::: DATA EXCERPTS :::

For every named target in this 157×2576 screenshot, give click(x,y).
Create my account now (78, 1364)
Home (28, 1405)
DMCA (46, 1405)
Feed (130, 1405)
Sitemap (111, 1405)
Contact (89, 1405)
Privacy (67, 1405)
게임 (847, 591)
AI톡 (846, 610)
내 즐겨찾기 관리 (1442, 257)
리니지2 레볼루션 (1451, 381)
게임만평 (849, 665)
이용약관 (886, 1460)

:::
::: DATA EXCERPTS :::

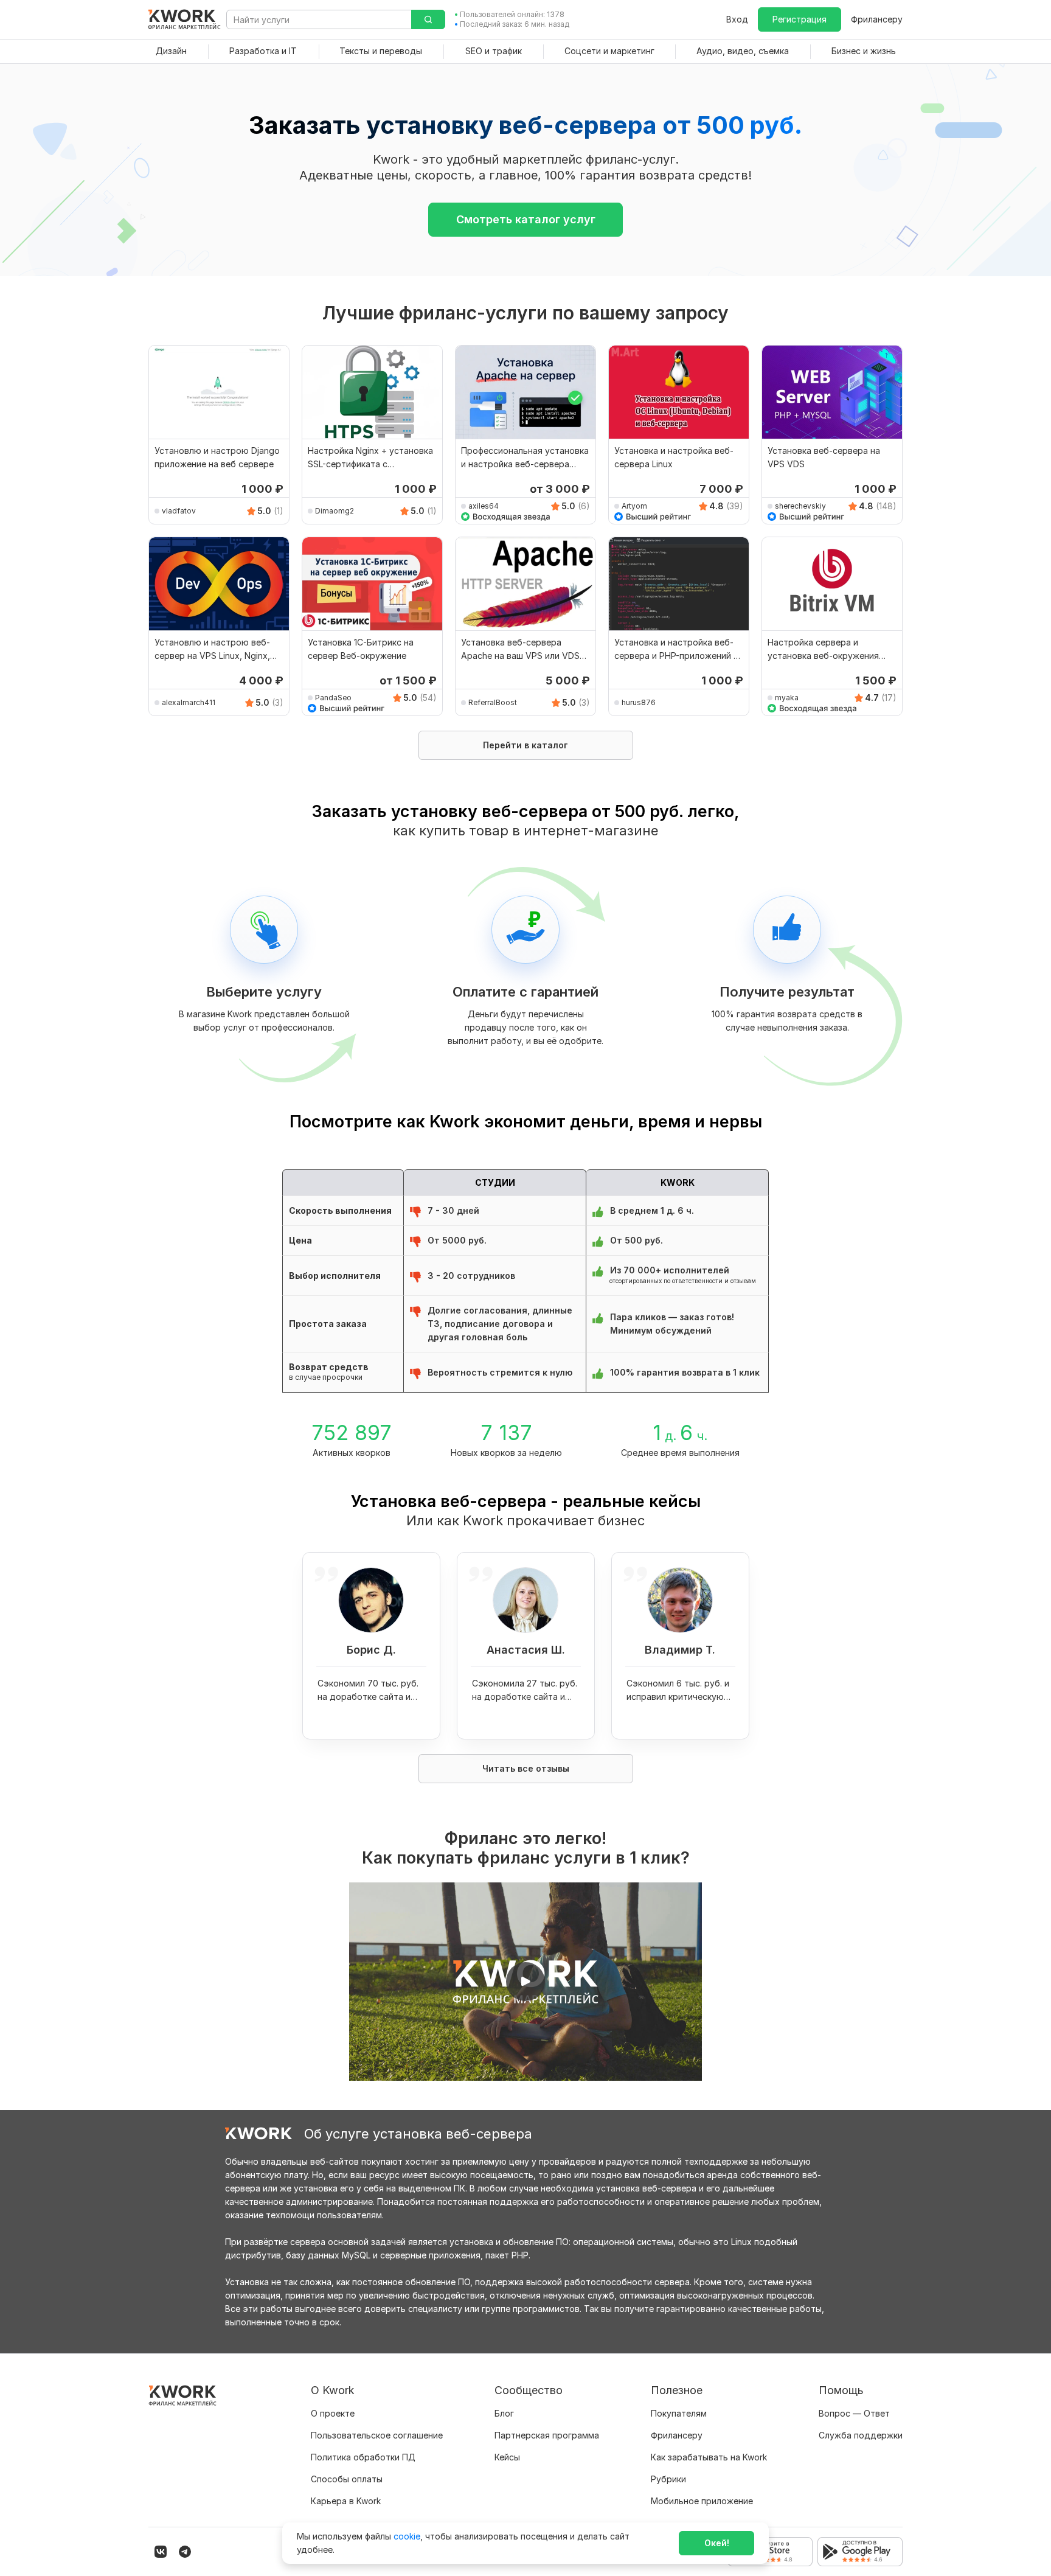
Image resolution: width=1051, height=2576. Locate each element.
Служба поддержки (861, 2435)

:::

TASK:
Every line above from the line with "DMCA (46, 1405)" to the line with "이용약관 (886, 1460)", inclusive, must be returned exactly; no other line belongs in the reply.

TASK OUTPUT:
DMCA (46, 1405)
Feed (130, 1405)
Sitemap (111, 1405)
Contact (89, 1405)
Privacy (67, 1405)
게임 (847, 591)
AI톡 (846, 610)
내 즐겨찾기 관리 (1442, 257)
리니지2 레볼루션 (1451, 381)
게임만평 (849, 665)
이용약관 (886, 1460)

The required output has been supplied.